(Dataset entries)
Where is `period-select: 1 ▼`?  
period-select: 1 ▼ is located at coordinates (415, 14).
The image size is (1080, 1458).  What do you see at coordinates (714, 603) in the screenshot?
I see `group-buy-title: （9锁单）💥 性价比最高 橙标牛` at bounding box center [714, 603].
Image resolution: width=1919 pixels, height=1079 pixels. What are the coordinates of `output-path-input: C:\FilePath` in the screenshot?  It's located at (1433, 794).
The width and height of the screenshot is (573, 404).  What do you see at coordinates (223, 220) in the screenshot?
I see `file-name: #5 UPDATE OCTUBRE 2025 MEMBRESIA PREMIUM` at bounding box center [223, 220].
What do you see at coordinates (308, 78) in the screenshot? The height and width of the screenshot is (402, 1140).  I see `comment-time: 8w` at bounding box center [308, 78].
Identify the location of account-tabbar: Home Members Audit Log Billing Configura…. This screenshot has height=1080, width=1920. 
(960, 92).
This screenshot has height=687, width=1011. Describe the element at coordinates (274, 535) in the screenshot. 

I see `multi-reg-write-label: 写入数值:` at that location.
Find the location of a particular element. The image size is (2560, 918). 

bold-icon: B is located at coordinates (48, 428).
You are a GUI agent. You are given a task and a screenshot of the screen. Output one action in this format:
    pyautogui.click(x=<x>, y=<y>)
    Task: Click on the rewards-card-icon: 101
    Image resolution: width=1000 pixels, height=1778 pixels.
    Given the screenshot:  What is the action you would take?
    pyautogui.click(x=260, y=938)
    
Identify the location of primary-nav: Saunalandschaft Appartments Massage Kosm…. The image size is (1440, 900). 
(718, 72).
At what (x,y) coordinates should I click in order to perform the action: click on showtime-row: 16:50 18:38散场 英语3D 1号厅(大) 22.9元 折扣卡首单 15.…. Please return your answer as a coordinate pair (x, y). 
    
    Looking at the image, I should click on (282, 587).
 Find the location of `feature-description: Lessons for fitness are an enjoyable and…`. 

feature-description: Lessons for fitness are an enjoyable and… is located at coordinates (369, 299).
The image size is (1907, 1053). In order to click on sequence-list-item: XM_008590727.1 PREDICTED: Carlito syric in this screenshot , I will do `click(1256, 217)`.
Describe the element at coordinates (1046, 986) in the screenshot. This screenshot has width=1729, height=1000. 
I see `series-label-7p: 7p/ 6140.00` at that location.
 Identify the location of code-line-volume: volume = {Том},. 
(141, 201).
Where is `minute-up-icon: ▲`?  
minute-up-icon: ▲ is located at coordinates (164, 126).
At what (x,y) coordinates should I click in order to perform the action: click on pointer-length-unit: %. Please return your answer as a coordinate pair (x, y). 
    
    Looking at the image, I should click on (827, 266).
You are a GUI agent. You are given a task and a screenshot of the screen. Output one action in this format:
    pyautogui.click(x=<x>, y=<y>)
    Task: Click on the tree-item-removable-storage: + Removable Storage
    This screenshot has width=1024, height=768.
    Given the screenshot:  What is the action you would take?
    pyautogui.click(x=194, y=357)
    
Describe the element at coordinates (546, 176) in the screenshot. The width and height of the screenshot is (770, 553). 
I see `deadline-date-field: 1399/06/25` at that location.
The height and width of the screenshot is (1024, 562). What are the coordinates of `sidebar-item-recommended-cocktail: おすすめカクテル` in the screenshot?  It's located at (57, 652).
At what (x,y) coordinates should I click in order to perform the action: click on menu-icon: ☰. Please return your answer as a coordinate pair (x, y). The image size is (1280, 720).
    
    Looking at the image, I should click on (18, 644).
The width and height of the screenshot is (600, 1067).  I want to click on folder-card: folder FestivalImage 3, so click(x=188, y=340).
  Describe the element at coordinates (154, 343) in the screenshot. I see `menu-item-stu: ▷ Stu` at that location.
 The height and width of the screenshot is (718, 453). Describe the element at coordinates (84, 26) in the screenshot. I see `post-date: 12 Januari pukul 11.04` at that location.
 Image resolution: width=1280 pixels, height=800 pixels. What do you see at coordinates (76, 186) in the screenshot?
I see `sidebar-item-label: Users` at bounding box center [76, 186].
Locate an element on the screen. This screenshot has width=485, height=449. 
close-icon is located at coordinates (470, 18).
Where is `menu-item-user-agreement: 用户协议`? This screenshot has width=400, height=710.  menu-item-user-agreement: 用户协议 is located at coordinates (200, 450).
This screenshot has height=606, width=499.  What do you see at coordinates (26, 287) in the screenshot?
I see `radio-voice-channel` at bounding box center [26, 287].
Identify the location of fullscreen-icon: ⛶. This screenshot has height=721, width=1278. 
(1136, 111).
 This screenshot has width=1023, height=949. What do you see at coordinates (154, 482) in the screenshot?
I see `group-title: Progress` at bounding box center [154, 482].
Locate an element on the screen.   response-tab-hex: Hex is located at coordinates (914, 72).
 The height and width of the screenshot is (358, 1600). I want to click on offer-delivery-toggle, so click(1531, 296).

▸ Exercise goal
Copy out the data character for character, from its first line through the line containing "Image resolution: width=1919", including both.

▸ Response box
Where is `period-select: 1 ▼`?  
period-select: 1 ▼ is located at coordinates (415, 14).
The image size is (1080, 1458).  What do you see at coordinates (714, 603) in the screenshot?
I see `group-buy-title: （9锁单）💥 性价比最高 橙标牛` at bounding box center [714, 603].
Image resolution: width=1919 pixels, height=1079 pixels. What are the coordinates of `output-path-input: C:\FilePath` in the screenshot?  It's located at (1433, 794).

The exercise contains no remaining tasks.